The record reflects restitution was not collected and the district court repeatedly
pledged it would not be collected until Robinson is released from incarceration. So,
Robinson's claims related to the assignment or collection of restitution lack merit
because, as a practical matter, he provides no information to support he suffered any
cognizable injury from any abandoned attempt to collect restitution, even if the restitution
order had originally been mistakenly referred for collection. Without suffering injury, his
claims related to collection of restitution fails. See, e.g., Stoll, 312 Kan. at 734 (citing
Sierra Club v. Moser, 298 Kan. 22, 33, 310 P.3d 360 [2013]) (without injury and a causal
connection between that injury and the challenged conduct, a litigant has no legal
standing).
Robinson tries to show injury by noting in his reply brief that the collection
agency "compelled him to arrange a $10.00 monthly payment plan in June of 2017 in
return for rescindment of the $2166.70 garnishment." But Robinson does not support this
statement with a key cite to the record on appeal—rather, he again cites his own, attached
10
appendix which includes a letter from Butler & Associates to Robinson. As previously
noted, this is improper under Supreme Court Rule 6.02(b). See Warren, 302 Kan. at 614.

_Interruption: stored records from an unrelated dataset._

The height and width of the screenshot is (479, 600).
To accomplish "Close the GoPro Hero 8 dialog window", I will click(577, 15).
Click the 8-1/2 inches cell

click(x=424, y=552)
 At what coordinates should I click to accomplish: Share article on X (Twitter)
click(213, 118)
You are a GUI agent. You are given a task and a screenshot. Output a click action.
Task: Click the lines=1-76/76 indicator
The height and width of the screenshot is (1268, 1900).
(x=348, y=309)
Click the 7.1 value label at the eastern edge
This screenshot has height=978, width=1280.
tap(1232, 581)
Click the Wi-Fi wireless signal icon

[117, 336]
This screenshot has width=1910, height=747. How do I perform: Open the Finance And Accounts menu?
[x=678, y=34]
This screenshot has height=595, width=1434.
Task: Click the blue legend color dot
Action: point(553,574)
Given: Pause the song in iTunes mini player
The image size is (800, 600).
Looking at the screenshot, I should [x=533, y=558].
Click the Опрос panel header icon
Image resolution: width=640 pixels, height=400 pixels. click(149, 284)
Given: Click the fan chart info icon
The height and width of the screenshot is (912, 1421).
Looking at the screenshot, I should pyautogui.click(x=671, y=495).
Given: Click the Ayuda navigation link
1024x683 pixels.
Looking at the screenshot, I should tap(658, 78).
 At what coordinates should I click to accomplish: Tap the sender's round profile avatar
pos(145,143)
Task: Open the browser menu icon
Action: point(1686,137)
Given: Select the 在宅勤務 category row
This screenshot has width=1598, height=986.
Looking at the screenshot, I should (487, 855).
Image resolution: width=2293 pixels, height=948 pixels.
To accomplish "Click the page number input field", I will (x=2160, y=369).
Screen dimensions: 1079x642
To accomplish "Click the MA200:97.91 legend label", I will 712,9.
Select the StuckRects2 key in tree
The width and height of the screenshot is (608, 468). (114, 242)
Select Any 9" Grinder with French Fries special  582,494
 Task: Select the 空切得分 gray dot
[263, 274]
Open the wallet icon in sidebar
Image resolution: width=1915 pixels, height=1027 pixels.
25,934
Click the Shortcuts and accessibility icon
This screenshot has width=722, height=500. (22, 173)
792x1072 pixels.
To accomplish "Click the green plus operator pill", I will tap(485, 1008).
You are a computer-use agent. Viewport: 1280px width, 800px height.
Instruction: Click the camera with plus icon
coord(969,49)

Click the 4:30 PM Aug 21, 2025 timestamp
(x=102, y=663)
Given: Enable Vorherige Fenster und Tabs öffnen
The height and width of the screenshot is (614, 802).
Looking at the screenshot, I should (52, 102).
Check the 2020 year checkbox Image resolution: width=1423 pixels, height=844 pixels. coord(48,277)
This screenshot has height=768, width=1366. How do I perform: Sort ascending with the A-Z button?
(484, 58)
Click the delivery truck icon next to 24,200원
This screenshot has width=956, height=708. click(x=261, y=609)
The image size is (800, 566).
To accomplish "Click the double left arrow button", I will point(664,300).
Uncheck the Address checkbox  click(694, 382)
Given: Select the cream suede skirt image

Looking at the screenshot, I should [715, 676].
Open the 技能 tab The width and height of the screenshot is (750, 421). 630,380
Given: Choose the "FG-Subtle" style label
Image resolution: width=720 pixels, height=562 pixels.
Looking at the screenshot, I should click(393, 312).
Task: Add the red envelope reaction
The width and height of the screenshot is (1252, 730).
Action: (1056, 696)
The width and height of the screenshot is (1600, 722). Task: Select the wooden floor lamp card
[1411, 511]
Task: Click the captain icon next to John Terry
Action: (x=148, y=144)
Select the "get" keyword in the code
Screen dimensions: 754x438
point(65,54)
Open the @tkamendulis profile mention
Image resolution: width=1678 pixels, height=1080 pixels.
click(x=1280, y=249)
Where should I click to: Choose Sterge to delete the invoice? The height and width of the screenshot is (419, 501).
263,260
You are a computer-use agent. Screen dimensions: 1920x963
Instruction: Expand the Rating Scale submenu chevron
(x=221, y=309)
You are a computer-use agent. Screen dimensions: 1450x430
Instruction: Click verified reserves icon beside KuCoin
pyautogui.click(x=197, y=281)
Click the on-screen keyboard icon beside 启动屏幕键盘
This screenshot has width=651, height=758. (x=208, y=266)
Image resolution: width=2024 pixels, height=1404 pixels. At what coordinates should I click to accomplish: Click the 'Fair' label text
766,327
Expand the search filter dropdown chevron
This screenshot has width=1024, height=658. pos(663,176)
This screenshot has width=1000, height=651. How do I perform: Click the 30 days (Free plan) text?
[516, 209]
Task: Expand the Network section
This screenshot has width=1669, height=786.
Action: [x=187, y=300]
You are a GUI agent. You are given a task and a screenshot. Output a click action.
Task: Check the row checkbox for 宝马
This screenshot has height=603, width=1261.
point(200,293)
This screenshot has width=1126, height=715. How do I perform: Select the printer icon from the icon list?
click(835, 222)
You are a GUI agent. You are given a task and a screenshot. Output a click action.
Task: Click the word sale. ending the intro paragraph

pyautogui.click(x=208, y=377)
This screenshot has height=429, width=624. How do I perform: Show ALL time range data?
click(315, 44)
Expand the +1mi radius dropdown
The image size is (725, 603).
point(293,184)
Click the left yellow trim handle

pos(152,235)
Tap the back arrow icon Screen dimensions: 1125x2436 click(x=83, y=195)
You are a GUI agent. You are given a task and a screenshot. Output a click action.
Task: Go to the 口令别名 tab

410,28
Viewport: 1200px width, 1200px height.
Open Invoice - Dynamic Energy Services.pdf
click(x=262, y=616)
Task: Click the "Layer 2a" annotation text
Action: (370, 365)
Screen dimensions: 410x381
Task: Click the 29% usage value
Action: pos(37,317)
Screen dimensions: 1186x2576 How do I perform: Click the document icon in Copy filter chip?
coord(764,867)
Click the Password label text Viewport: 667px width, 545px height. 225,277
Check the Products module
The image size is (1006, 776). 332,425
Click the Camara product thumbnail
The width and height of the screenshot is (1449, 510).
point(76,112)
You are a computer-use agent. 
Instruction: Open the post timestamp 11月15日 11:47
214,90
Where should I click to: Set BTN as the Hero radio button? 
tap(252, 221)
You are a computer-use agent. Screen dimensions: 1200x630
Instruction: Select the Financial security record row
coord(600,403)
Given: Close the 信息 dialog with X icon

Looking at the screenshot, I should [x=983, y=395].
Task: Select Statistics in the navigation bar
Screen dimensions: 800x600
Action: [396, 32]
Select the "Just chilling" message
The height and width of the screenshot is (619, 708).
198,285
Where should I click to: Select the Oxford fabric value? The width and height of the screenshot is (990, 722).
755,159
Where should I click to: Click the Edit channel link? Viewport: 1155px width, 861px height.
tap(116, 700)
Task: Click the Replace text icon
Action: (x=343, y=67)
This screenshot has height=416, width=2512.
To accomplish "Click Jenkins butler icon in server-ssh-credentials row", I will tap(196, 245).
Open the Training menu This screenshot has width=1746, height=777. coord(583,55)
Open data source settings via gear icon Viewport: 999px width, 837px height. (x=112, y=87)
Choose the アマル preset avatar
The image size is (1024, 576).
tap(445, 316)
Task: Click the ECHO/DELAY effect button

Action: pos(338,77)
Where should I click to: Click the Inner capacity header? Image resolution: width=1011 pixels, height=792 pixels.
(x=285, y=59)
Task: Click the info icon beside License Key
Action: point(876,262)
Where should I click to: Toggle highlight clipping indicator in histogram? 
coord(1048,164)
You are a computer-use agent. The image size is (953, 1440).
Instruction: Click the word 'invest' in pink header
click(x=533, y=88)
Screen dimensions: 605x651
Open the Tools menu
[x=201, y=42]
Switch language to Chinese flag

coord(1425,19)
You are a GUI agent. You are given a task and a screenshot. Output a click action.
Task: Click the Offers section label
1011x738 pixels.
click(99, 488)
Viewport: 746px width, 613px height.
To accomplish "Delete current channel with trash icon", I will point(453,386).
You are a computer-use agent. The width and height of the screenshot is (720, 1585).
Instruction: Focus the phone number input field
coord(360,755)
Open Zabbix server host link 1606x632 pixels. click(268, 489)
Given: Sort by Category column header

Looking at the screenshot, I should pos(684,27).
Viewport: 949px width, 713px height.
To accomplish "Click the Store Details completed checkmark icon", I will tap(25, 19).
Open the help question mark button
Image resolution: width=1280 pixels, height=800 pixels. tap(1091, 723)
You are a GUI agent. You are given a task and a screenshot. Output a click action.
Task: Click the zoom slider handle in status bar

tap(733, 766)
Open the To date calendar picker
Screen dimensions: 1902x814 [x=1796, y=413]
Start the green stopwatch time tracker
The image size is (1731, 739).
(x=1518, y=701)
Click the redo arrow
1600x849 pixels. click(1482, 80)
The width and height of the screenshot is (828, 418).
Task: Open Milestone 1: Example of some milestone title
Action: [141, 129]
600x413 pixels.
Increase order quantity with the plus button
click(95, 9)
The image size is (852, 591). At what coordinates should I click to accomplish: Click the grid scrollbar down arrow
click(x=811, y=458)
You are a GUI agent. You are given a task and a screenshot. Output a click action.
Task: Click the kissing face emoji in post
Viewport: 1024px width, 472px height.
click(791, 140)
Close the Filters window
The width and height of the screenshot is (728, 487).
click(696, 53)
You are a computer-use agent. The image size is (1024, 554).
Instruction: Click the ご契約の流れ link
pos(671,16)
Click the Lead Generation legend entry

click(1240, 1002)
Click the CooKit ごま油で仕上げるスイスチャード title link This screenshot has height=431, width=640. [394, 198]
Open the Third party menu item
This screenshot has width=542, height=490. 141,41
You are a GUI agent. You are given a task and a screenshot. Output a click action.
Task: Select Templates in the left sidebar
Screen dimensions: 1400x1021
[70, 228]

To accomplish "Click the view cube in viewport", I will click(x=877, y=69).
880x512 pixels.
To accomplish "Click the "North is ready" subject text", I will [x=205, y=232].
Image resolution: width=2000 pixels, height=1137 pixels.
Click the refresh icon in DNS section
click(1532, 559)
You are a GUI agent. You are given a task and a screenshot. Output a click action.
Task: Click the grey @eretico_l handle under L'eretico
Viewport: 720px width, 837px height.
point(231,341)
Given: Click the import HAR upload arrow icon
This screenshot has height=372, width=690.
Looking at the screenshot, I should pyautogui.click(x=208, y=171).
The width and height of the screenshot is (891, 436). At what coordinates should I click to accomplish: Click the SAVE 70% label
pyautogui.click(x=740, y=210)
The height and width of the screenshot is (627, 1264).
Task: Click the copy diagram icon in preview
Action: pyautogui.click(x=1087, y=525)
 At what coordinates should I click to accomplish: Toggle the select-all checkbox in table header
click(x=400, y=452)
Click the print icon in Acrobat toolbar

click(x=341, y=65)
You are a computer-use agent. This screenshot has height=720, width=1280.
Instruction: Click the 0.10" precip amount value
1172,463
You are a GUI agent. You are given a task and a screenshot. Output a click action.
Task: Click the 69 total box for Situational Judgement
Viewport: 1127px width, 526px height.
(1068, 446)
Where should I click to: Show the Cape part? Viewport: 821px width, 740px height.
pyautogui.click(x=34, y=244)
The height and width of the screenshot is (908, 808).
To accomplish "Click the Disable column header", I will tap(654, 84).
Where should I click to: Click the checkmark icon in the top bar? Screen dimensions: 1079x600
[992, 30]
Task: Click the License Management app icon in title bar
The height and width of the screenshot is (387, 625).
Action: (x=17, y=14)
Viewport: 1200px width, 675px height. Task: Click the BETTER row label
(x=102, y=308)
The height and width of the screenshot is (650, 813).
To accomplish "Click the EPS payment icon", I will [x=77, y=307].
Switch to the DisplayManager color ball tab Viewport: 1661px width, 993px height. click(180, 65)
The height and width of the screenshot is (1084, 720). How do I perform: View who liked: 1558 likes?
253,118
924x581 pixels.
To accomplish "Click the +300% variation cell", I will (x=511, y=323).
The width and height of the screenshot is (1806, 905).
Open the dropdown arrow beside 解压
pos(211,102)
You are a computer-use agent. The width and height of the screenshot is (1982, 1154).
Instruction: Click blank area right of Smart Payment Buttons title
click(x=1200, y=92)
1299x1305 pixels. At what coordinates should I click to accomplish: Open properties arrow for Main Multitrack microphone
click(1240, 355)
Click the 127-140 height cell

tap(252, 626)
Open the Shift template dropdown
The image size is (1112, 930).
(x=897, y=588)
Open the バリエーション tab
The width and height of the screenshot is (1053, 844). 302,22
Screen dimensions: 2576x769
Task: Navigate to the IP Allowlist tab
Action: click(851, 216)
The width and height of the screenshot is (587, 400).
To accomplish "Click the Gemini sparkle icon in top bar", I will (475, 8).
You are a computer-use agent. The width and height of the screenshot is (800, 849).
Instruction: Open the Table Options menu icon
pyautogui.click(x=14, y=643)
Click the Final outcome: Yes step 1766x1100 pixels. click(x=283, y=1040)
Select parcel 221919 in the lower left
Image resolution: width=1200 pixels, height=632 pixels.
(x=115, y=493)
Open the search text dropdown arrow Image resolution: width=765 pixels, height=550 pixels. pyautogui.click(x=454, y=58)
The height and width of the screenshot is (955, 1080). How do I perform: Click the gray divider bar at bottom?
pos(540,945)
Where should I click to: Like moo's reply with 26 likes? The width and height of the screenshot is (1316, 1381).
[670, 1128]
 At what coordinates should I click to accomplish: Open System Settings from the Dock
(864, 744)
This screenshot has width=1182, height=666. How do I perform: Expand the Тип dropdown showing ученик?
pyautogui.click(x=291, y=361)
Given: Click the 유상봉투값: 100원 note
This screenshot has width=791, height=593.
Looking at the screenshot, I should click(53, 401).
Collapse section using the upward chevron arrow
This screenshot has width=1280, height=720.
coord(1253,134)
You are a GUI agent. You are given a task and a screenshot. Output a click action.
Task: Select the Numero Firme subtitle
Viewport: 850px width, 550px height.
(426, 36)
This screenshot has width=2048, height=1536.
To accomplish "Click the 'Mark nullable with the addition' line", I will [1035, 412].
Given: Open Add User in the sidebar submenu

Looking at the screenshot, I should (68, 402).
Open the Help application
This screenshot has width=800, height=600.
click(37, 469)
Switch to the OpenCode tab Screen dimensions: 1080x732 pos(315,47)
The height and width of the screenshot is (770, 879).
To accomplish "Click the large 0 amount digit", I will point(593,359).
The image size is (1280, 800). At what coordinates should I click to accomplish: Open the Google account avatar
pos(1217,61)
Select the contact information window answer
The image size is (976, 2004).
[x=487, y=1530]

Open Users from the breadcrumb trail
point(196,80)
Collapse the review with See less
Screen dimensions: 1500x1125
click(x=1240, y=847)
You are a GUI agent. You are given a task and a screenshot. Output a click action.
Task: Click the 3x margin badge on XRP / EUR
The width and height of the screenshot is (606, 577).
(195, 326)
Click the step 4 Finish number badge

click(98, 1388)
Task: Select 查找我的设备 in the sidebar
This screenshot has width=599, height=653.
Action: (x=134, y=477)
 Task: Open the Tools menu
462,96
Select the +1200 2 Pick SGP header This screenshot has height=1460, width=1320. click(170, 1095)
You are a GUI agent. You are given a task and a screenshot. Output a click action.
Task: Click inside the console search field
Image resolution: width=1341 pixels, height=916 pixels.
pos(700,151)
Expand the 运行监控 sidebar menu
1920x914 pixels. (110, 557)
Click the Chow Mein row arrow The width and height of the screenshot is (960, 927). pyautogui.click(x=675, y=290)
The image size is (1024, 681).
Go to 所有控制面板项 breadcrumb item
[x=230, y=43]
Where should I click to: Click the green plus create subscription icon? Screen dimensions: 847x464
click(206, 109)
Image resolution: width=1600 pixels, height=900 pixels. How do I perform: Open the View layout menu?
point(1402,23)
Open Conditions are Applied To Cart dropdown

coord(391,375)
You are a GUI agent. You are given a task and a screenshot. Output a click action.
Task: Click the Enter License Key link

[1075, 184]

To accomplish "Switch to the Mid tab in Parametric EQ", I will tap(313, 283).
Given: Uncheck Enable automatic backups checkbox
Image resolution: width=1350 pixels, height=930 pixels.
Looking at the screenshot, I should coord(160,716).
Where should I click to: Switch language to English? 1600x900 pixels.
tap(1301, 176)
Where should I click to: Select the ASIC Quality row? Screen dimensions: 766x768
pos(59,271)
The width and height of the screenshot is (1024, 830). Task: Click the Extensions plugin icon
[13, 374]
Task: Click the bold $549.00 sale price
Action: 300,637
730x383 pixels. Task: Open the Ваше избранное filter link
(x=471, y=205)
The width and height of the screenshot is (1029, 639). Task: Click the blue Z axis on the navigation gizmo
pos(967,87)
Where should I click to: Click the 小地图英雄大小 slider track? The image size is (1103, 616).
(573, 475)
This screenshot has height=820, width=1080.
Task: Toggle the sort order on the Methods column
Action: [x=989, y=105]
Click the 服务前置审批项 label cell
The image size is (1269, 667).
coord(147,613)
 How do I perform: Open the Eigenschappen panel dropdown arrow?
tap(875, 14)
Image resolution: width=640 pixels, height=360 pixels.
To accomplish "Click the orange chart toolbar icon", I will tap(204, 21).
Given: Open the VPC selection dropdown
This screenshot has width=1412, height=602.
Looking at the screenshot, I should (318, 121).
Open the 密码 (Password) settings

And, because this is not a document which was otherwise filed in the district court, we
are not inclined to overlook this technical issue to consider the information on our
review.
But even if the letter had been properly included in the record on appeal for our
review, the letter does not support Robinson's contention that Butler & Associates
"compelled" him to pay $10 per month. Contrary to his allegation, the letter cited in his
appendix states that Robinson actually proposed the payment of $10 per month until he is
released from incarceration. The letter also stated that his agreement to pay $10 per
month was "not a binding agreement." Nothing in the letter, Robinson's appendix, or the
record on appeal support Robinson's contention that Butler & Associates compelled him
to make restitution payments in exchange for the rescindment of the nonwage
garnishment, nor does the record reflect the $10 payments were applied to the restitution
order instead of to the court costs and fees validly assigned for collection.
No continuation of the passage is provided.